• What is expected: All of the data below needs to be set down once more, exactly as written.

(Beginning of Dataset excerpts)

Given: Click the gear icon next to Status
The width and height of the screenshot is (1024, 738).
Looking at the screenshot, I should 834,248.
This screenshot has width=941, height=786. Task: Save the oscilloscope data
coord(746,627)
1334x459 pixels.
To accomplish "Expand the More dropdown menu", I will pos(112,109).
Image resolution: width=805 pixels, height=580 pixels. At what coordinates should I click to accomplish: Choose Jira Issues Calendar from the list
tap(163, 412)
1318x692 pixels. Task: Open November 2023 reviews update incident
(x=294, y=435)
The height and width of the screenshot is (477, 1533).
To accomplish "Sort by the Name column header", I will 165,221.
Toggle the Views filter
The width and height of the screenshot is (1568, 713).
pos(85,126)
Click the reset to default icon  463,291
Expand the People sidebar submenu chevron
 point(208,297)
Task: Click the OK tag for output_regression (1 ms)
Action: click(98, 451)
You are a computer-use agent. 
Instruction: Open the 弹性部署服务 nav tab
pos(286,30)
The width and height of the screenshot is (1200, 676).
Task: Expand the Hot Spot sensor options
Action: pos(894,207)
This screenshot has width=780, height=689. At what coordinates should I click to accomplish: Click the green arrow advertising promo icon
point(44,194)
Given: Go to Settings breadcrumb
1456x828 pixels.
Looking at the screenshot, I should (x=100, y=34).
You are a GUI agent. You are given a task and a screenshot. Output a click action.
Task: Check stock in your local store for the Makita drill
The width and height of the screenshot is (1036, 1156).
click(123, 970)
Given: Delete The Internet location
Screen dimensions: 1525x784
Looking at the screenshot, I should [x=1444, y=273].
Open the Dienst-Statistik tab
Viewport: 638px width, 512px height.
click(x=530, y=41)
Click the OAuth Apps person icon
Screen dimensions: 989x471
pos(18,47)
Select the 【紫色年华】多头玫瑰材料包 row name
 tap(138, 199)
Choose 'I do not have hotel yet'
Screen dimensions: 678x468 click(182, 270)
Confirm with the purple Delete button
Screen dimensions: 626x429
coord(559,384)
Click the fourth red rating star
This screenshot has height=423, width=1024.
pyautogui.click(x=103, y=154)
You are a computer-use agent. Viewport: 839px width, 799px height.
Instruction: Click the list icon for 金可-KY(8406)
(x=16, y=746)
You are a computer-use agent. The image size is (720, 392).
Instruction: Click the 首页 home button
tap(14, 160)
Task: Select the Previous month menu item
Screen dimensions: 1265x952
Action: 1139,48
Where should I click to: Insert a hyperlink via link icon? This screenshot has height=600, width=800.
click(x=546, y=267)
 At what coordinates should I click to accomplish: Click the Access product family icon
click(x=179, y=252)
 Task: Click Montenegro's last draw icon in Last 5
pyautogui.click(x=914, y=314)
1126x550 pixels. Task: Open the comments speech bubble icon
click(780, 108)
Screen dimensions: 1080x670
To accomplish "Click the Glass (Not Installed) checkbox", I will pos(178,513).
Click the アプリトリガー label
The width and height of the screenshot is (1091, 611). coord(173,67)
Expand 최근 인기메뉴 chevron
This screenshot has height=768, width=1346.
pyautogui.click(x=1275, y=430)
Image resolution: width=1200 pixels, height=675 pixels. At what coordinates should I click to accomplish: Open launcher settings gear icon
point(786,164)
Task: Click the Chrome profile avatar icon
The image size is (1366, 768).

(End of Dataset excerpts)

• Output for this task:
Given: Click the gear icon next to Status
The width and height of the screenshot is (1024, 738).
Looking at the screenshot, I should 834,248.
This screenshot has width=941, height=786. Task: Save the oscilloscope data
coord(746,627)
1334x459 pixels.
To accomplish "Expand the More dropdown menu", I will pos(112,109).
Image resolution: width=805 pixels, height=580 pixels. At what coordinates should I click to accomplish: Choose Jira Issues Calendar from the list
tap(163, 412)
1318x692 pixels. Task: Open November 2023 reviews update incident
(x=294, y=435)
The height and width of the screenshot is (477, 1533).
To accomplish "Sort by the Name column header", I will 165,221.
Toggle the Views filter
The width and height of the screenshot is (1568, 713).
pos(85,126)
Click the reset to default icon  463,291
Expand the People sidebar submenu chevron
 point(208,297)
Task: Click the OK tag for output_regression (1 ms)
Action: click(98, 451)
You are a computer-use agent. 
Instruction: Open the 弹性部署服务 nav tab
pos(286,30)
The width and height of the screenshot is (1200, 676).
Task: Expand the Hot Spot sensor options
Action: pos(894,207)
This screenshot has width=780, height=689. At what coordinates should I click to accomplish: Click the green arrow advertising promo icon
point(44,194)
Given: Go to Settings breadcrumb
1456x828 pixels.
Looking at the screenshot, I should (x=100, y=34).
You are a GUI agent. You are given a task and a screenshot. Output a click action.
Task: Check stock in your local store for the Makita drill
The width and height of the screenshot is (1036, 1156).
click(123, 970)
Given: Delete The Internet location
Screen dimensions: 1525x784
Looking at the screenshot, I should [x=1444, y=273].
Open the Dienst-Statistik tab
Viewport: 638px width, 512px height.
click(x=530, y=41)
Click the OAuth Apps person icon
Screen dimensions: 989x471
pos(18,47)
Select the 【紫色年华】多头玫瑰材料包 row name
 tap(138, 199)
Choose 'I do not have hotel yet'
Screen dimensions: 678x468 click(182, 270)
Confirm with the purple Delete button
Screen dimensions: 626x429
coord(559,384)
Click the fourth red rating star
This screenshot has height=423, width=1024.
pyautogui.click(x=103, y=154)
You are a computer-use agent. Viewport: 839px width, 799px height.
Instruction: Click the list icon for 金可-KY(8406)
(x=16, y=746)
You are a computer-use agent. The image size is (720, 392).
Instruction: Click the 首页 home button
tap(14, 160)
Task: Select the Previous month menu item
Screen dimensions: 1265x952
Action: 1139,48
Where should I click to: Insert a hyperlink via link icon? This screenshot has height=600, width=800.
click(x=546, y=267)
 At what coordinates should I click to accomplish: Click the Access product family icon
click(x=179, y=252)
 Task: Click Montenegro's last draw icon in Last 5
pyautogui.click(x=914, y=314)
1126x550 pixels. Task: Open the comments speech bubble icon
click(780, 108)
Screen dimensions: 1080x670
To accomplish "Click the Glass (Not Installed) checkbox", I will pos(178,513).
Click the アプリトリガー label
The width and height of the screenshot is (1091, 611). coord(173,67)
Expand 최근 인기메뉴 chevron
This screenshot has height=768, width=1346.
pyautogui.click(x=1275, y=430)
Image resolution: width=1200 pixels, height=675 pixels. At what coordinates should I click to accomplish: Open launcher settings gear icon
point(786,164)
Task: Click the Chrome profile avatar icon
The image size is (1366, 768).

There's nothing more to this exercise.